STATED TASK » Reproduce the data below verbatim, keeping every line and character unchanged.

..........

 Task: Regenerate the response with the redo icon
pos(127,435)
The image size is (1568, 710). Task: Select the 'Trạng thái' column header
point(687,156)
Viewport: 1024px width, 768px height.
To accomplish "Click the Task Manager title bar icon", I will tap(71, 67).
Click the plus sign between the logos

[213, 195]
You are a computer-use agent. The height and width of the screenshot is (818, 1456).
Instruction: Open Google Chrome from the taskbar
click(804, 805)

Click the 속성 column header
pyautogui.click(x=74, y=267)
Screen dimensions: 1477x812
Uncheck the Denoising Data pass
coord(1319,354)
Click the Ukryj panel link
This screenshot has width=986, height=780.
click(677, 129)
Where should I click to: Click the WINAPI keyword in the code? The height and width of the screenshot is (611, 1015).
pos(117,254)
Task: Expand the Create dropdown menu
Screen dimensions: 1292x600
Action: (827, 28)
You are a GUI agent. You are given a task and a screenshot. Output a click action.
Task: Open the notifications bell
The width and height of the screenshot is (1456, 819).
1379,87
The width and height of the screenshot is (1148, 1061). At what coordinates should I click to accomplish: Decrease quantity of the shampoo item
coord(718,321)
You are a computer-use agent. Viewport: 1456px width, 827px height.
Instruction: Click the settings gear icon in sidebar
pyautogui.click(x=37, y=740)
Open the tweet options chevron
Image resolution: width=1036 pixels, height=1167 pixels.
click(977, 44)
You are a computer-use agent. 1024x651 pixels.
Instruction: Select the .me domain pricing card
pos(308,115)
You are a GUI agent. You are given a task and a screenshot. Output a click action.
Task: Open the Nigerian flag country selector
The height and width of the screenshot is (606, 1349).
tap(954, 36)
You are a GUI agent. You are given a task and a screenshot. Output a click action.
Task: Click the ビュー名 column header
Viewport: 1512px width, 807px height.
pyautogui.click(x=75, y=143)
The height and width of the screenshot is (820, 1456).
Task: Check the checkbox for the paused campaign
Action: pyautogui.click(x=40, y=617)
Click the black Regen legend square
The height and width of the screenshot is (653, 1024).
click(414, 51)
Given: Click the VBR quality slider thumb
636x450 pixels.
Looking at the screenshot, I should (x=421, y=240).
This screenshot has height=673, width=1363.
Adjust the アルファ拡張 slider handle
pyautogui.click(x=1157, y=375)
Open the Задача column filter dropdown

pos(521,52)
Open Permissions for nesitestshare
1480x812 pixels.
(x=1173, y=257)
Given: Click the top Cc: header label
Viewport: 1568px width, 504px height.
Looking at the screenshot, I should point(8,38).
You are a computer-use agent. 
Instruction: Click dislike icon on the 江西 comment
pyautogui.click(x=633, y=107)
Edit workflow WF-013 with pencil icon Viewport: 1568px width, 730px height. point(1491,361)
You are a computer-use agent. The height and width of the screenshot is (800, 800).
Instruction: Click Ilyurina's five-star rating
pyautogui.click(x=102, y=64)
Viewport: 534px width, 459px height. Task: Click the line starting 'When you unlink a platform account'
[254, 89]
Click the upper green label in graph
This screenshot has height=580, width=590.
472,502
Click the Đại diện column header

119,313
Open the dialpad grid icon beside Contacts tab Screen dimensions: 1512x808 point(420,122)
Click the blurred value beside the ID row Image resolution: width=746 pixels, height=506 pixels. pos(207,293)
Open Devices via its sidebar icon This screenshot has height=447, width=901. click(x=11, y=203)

..........

COMPLETE RESPONSE »
 Task: Regenerate the response with the redo icon
pos(127,435)
The image size is (1568, 710). Task: Select the 'Trạng thái' column header
point(687,156)
Viewport: 1024px width, 768px height.
To accomplish "Click the Task Manager title bar icon", I will tap(71, 67).
Click the plus sign between the logos

[213, 195]
You are a computer-use agent. The height and width of the screenshot is (818, 1456).
Instruction: Open Google Chrome from the taskbar
click(804, 805)

Click the 속성 column header
pyautogui.click(x=74, y=267)
Screen dimensions: 1477x812
Uncheck the Denoising Data pass
coord(1319,354)
Click the Ukryj panel link
This screenshot has width=986, height=780.
click(677, 129)
Where should I click to: Click the WINAPI keyword in the code? The height and width of the screenshot is (611, 1015).
pos(117,254)
Task: Expand the Create dropdown menu
Screen dimensions: 1292x600
Action: (827, 28)
You are a GUI agent. You are given a task and a screenshot. Output a click action.
Task: Open the notifications bell
The width and height of the screenshot is (1456, 819).
1379,87
The width and height of the screenshot is (1148, 1061). At what coordinates should I click to accomplish: Decrease quantity of the shampoo item
coord(718,321)
You are a computer-use agent. Viewport: 1456px width, 827px height.
Instruction: Click the settings gear icon in sidebar
pyautogui.click(x=37, y=740)
Open the tweet options chevron
Image resolution: width=1036 pixels, height=1167 pixels.
click(977, 44)
You are a computer-use agent. 1024x651 pixels.
Instruction: Select the .me domain pricing card
pos(308,115)
You are a GUI agent. You are given a task and a screenshot. Output a click action.
Task: Open the Nigerian flag country selector
The height and width of the screenshot is (606, 1349).
tap(954, 36)
You are a GUI agent. You are given a task and a screenshot. Output a click action.
Task: Click the ビュー名 column header
Viewport: 1512px width, 807px height.
pyautogui.click(x=75, y=143)
The height and width of the screenshot is (820, 1456).
Task: Check the checkbox for the paused campaign
Action: pyautogui.click(x=40, y=617)
Click the black Regen legend square
The height and width of the screenshot is (653, 1024).
click(414, 51)
Given: Click the VBR quality slider thumb
636x450 pixels.
Looking at the screenshot, I should (x=421, y=240).
This screenshot has height=673, width=1363.
Adjust the アルファ拡張 slider handle
pyautogui.click(x=1157, y=375)
Open the Задача column filter dropdown

pos(521,52)
Open Permissions for nesitestshare
1480x812 pixels.
(x=1173, y=257)
Given: Click the top Cc: header label
Viewport: 1568px width, 504px height.
Looking at the screenshot, I should point(8,38).
You are a computer-use agent. 
Instruction: Click dislike icon on the 江西 comment
pyautogui.click(x=633, y=107)
Edit workflow WF-013 with pencil icon Viewport: 1568px width, 730px height. point(1491,361)
You are a computer-use agent. The height and width of the screenshot is (800, 800).
Instruction: Click Ilyurina's five-star rating
pyautogui.click(x=102, y=64)
Viewport: 534px width, 459px height. Task: Click the line starting 'When you unlink a platform account'
[254, 89]
Click the upper green label in graph
This screenshot has height=580, width=590.
472,502
Click the Đại diện column header

119,313
Open the dialpad grid icon beside Contacts tab Screen dimensions: 1512x808 point(420,122)
Click the blurred value beside the ID row Image resolution: width=746 pixels, height=506 pixels. pos(207,293)
Open Devices via its sidebar icon This screenshot has height=447, width=901. click(x=11, y=203)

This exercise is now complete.